§ **What the task requires**
Print out every entry that follows, exactly as written.
'''
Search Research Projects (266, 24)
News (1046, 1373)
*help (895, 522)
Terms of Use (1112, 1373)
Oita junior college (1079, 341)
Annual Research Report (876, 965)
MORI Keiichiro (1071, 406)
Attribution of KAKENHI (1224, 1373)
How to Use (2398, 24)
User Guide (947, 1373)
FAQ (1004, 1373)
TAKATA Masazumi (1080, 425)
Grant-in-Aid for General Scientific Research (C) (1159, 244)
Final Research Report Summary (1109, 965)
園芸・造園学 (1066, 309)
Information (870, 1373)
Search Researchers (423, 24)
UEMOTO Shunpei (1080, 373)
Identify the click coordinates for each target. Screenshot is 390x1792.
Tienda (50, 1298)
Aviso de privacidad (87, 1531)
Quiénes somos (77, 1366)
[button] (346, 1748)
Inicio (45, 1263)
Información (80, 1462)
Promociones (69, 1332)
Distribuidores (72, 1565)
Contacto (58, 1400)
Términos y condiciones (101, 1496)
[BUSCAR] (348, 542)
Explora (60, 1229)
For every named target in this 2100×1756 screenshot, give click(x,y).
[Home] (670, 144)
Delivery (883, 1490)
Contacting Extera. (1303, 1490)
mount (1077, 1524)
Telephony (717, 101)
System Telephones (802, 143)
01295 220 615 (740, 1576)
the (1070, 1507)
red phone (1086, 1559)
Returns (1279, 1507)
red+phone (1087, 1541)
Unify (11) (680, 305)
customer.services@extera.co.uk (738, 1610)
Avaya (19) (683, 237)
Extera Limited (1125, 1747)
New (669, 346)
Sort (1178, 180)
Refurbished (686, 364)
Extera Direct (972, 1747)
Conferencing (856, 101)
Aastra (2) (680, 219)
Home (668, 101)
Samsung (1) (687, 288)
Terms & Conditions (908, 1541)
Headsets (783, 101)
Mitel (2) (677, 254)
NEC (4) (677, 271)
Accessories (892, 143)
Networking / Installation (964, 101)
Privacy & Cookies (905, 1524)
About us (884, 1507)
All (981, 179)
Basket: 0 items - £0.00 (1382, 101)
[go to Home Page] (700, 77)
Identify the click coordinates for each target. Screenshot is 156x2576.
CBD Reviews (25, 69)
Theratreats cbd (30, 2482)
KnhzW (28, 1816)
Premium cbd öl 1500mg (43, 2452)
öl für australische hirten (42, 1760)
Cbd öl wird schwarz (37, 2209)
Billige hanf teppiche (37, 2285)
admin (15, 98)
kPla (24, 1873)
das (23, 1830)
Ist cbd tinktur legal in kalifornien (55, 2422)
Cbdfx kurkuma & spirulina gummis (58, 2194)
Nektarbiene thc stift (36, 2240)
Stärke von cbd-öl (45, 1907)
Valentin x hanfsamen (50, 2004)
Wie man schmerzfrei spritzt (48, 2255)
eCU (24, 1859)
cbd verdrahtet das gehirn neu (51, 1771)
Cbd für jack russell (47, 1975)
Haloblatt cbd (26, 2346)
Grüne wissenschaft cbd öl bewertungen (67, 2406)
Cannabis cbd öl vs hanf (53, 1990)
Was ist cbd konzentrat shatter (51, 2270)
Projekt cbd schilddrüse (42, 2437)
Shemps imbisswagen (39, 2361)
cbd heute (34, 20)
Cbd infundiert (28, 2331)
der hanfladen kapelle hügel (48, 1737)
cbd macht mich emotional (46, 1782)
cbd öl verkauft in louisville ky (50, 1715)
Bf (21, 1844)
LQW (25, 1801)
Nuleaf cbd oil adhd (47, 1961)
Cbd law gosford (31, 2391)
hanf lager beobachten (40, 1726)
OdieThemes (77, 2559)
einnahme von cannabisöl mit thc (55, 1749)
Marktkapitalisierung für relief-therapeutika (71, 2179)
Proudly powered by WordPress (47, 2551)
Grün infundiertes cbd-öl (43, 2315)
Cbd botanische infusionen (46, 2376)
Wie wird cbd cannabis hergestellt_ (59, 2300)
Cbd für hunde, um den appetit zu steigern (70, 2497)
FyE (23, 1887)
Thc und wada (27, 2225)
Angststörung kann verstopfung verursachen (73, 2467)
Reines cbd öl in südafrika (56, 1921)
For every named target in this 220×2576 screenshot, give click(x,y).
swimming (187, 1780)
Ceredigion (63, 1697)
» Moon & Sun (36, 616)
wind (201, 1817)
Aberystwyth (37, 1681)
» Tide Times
'''
§ **Reply**
Search Research Projects (266, 24)
News (1046, 1373)
*help (895, 522)
Terms of Use (1112, 1373)
Oita junior college (1079, 341)
Annual Research Report (876, 965)
MORI Keiichiro (1071, 406)
Attribution of KAKENHI (1224, 1373)
How to Use (2398, 24)
User Guide (947, 1373)
FAQ (1004, 1373)
TAKATA Masazumi (1080, 425)
Grant-in-Aid for General Scientific Research (C) (1159, 244)
Final Research Report Summary (1109, 965)
園芸・造園学 (1066, 309)
Information (870, 1373)
Search Researchers (423, 24)
UEMOTO Shunpei (1080, 373)
Identify the click coordinates for each target. Screenshot is 390x1792.
Tienda (50, 1298)
Aviso de privacidad (87, 1531)
Quiénes somos (77, 1366)
[button] (346, 1748)
Inicio (45, 1263)
Información (80, 1462)
Promociones (69, 1332)
Distribuidores (72, 1565)
Contacto (58, 1400)
Términos y condiciones (101, 1496)
[BUSCAR] (348, 542)
Explora (60, 1229)
For every named target in this 2100×1756 screenshot, give click(x,y).
[Home] (670, 144)
Delivery (883, 1490)
Contacting Extera. (1303, 1490)
mount (1077, 1524)
Telephony (717, 101)
System Telephones (802, 143)
01295 220 615 (740, 1576)
the (1070, 1507)
red phone (1086, 1559)
Returns (1279, 1507)
red+phone (1087, 1541)
Unify (11) (680, 305)
customer.services@extera.co.uk (738, 1610)
Avaya (19) (683, 237)
Extera Limited (1125, 1747)
New (669, 346)
Sort (1178, 180)
Refurbished (686, 364)
Extera Direct (972, 1747)
Conferencing (856, 101)
Aastra (2) (680, 219)
Home (668, 101)
Samsung (1) (687, 288)
Terms & Conditions (908, 1541)
Headsets (783, 101)
Mitel (2) (677, 254)
NEC (4) (677, 271)
Accessories (892, 143)
Networking / Installation (964, 101)
Privacy & Cookies (905, 1524)
About us (884, 1507)
All (981, 179)
Basket: 0 items - £0.00 (1382, 101)
[go to Home Page] (700, 77)
Identify the click coordinates for each target. Screenshot is 156x2576.
CBD Reviews (25, 69)
Theratreats cbd (30, 2482)
KnhzW (28, 1816)
Premium cbd öl 1500mg (43, 2452)
öl für australische hirten (42, 1760)
Cbd öl wird schwarz (37, 2209)
Billige hanf teppiche (37, 2285)
admin (15, 98)
kPla (24, 1873)
das (23, 1830)
Ist cbd tinktur legal in kalifornien (55, 2422)
Cbdfx kurkuma & spirulina gummis (58, 2194)
Nektarbiene thc stift (36, 2240)
Stärke von cbd-öl (45, 1907)
Valentin x hanfsamen (50, 2004)
Wie man schmerzfrei spritzt (48, 2255)
eCU (24, 1859)
cbd verdrahtet das gehirn neu (51, 1771)
Cbd für jack russell (47, 1975)
Haloblatt cbd (26, 2346)
Grüne wissenschaft cbd öl bewertungen (67, 2406)
Cannabis cbd öl vs hanf (53, 1990)
Was ist cbd konzentrat shatter (51, 2270)
Projekt cbd schilddrüse (42, 2437)
Shemps imbisswagen (39, 2361)
cbd heute (34, 20)
Cbd infundiert (28, 2331)
der hanfladen kapelle hügel (48, 1737)
cbd macht mich emotional (46, 1782)
cbd öl verkauft in louisville ky (50, 1715)
Bf (21, 1844)
LQW (25, 1801)
Nuleaf cbd oil adhd (47, 1961)
Cbd law gosford (31, 2391)
hanf lager beobachten (40, 1726)
OdieThemes (77, 2559)
einnahme von cannabisöl mit thc (55, 1749)
Marktkapitalisierung für relief-therapeutika (71, 2179)
Proudly powered by WordPress (47, 2551)
Grün infundiertes cbd-öl (43, 2315)
Cbd botanische infusionen (46, 2376)
Wie wird cbd cannabis hergestellt_ (59, 2300)
Cbd für hunde, um den appetit zu steigern (70, 2497)
FyE (23, 1887)
Thc und wada (27, 2225)
Angststörung kann verstopfung verursachen (73, 2467)
Reines cbd öl in südafrika (56, 1921)
For every named target in this 220×2576 screenshot, give click(x,y).
swimming (187, 1780)
Ceredigion (63, 1697)
» Moon & Sun (36, 616)
wind (201, 1817)
Aberystwyth (37, 1681)
» Tide Times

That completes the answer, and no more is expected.